> **Your assignment**:
Below are some records. Return exactly the lines from the one with "تحقيقات ومقابلات (568, 94)" to the one with "الرئيسية (970, 94)", and nothing else.

==== Provided material

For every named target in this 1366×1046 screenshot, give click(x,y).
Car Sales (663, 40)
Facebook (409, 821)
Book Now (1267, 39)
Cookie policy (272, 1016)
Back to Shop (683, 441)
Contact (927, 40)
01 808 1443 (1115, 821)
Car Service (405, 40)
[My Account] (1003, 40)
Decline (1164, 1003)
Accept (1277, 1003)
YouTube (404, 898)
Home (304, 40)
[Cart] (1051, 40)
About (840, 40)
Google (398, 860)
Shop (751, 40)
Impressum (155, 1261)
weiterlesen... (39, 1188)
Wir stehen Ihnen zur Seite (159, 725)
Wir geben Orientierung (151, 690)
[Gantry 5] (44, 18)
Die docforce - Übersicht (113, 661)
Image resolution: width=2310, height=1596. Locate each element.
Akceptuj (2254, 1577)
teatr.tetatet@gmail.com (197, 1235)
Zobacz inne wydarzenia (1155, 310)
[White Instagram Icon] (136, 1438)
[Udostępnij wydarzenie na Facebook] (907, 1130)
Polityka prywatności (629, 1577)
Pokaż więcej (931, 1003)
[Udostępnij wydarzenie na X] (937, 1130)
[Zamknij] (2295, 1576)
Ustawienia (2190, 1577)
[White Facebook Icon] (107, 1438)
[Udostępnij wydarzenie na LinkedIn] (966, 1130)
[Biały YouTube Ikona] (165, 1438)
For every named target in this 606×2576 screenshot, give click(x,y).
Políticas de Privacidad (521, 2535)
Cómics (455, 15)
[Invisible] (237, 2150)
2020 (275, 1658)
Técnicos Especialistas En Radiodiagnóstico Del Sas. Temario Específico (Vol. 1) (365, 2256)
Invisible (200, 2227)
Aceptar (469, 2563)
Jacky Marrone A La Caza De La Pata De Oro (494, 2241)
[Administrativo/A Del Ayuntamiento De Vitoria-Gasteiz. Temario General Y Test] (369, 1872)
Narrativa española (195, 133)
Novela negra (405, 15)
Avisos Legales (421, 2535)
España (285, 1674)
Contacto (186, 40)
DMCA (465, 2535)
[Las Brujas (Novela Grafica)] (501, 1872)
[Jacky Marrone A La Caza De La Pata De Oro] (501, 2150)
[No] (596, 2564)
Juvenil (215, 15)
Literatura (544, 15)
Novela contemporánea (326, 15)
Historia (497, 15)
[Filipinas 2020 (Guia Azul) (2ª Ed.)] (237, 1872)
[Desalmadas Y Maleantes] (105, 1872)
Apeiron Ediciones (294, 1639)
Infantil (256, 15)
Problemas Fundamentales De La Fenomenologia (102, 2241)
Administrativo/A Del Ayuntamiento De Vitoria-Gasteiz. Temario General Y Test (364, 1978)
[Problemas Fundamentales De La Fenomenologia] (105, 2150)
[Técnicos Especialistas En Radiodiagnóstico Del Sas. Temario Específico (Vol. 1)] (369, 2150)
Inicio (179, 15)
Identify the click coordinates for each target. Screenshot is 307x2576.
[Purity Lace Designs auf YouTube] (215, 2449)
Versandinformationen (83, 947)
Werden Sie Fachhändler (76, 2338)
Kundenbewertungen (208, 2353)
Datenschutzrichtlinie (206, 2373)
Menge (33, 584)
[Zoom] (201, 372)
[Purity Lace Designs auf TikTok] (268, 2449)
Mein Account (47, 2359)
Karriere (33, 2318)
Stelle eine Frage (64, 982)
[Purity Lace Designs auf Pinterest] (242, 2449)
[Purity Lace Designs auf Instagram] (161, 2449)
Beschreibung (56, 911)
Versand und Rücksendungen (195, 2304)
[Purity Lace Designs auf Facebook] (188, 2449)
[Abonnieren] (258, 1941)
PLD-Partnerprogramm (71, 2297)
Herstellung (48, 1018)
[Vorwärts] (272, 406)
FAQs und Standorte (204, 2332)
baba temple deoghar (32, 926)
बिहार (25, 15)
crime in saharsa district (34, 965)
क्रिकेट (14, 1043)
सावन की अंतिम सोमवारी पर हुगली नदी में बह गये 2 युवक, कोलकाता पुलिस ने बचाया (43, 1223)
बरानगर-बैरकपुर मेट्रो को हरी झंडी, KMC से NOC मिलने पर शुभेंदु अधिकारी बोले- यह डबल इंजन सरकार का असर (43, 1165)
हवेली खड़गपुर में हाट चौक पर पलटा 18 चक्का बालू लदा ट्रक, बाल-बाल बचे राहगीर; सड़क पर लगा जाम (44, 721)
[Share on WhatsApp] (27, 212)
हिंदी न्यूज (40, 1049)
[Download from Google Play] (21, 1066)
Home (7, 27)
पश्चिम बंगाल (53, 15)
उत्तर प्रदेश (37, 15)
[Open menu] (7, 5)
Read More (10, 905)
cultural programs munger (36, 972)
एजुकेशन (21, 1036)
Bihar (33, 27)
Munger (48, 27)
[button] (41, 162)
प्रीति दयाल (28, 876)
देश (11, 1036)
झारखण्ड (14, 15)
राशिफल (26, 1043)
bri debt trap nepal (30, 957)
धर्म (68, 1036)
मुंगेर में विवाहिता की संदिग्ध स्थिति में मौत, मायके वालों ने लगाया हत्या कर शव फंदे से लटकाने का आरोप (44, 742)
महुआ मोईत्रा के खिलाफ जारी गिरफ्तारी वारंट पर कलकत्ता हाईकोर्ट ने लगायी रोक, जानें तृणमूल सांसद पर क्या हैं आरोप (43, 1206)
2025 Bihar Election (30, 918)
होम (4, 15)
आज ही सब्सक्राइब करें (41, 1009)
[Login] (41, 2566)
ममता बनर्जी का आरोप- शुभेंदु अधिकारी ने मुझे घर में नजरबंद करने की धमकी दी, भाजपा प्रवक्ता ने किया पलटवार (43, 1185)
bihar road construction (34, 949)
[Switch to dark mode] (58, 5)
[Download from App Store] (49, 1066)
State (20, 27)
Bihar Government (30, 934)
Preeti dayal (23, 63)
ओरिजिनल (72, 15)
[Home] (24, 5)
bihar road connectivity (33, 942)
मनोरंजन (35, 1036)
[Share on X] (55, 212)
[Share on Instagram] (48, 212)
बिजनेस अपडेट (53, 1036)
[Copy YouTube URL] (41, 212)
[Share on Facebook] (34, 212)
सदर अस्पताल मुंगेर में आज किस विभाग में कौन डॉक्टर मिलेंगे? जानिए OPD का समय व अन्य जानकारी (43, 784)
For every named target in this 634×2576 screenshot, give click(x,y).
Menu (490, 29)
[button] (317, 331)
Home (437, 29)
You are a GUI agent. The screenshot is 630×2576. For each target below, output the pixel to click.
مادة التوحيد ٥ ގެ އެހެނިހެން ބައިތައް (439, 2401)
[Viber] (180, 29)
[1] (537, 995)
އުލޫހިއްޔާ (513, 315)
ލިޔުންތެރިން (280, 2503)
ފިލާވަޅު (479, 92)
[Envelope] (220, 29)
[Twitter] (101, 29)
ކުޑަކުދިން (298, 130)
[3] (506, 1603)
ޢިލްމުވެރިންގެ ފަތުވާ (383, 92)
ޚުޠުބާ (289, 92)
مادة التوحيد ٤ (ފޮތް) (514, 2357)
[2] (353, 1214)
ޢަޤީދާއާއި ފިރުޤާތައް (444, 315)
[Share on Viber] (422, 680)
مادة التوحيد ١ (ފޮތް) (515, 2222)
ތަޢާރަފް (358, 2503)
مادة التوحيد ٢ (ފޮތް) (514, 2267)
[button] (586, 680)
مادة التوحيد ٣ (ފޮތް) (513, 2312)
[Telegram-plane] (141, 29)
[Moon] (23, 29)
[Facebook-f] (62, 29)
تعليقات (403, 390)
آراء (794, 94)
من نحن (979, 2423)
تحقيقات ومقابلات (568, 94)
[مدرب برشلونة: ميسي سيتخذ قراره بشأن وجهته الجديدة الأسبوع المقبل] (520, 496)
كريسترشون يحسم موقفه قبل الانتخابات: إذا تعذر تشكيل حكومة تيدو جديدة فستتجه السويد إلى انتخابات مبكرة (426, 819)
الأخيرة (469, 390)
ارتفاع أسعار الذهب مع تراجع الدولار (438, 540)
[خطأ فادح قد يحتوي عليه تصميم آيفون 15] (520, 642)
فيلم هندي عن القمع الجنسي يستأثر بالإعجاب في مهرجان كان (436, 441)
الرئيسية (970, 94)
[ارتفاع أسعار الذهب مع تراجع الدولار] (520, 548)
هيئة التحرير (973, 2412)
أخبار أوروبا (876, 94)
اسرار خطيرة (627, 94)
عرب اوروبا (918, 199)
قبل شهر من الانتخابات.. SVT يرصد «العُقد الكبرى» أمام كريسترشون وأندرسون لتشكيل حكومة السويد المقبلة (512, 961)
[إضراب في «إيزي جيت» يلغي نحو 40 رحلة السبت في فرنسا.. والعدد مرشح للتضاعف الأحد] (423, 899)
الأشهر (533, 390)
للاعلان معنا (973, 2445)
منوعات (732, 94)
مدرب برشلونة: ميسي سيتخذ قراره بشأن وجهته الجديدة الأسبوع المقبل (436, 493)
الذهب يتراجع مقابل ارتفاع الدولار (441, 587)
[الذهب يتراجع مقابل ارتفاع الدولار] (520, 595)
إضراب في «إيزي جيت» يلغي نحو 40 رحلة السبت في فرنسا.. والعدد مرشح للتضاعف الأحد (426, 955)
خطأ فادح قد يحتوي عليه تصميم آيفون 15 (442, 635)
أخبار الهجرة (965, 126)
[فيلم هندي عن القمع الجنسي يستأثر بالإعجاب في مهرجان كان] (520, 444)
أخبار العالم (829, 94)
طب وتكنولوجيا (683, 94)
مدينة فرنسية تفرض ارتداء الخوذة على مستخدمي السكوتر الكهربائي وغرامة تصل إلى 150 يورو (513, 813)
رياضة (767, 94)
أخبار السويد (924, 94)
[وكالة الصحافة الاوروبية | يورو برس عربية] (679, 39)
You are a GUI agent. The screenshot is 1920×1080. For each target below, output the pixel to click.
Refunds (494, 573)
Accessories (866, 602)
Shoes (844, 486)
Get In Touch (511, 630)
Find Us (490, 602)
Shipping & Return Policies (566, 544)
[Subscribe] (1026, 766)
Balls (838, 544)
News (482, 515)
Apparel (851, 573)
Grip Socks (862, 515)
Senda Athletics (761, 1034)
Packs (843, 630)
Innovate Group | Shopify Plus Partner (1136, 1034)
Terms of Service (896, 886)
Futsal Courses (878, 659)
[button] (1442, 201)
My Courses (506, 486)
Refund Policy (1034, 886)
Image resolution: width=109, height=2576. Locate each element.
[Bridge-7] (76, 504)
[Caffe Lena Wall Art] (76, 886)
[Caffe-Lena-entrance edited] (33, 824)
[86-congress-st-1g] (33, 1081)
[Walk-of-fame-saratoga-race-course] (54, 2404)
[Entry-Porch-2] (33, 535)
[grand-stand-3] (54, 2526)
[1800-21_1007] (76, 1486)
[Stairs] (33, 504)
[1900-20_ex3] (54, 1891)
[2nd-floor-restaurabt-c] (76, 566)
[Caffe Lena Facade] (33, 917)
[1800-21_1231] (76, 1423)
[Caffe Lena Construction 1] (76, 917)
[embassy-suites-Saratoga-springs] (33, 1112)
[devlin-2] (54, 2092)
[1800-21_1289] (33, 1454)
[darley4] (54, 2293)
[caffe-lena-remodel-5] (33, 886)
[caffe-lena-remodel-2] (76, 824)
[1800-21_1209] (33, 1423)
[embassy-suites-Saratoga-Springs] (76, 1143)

========

> **Exercise result**:
تحقيقات ومقابلات (568, 94)
[مدرب برشلونة: ميسي سيتخذ قراره بشأن وجهته الجديدة الأسبوع المقبل] (520, 496)
كريسترشون يحسم موقفه قبل الانتخابات: إذا تعذر تشكيل حكومة تيدو جديدة فستتجه السويد إلى انتخابات مبكرة (426, 819)
الأخيرة (469, 390)
ارتفاع أسعار الذهب مع تراجع الدولار (438, 540)
[خطأ فادح قد يحتوي عليه تصميم آيفون 15] (520, 642)
فيلم هندي عن القمع الجنسي يستأثر بالإعجاب في مهرجان كان (436, 441)
الرئيسية (970, 94)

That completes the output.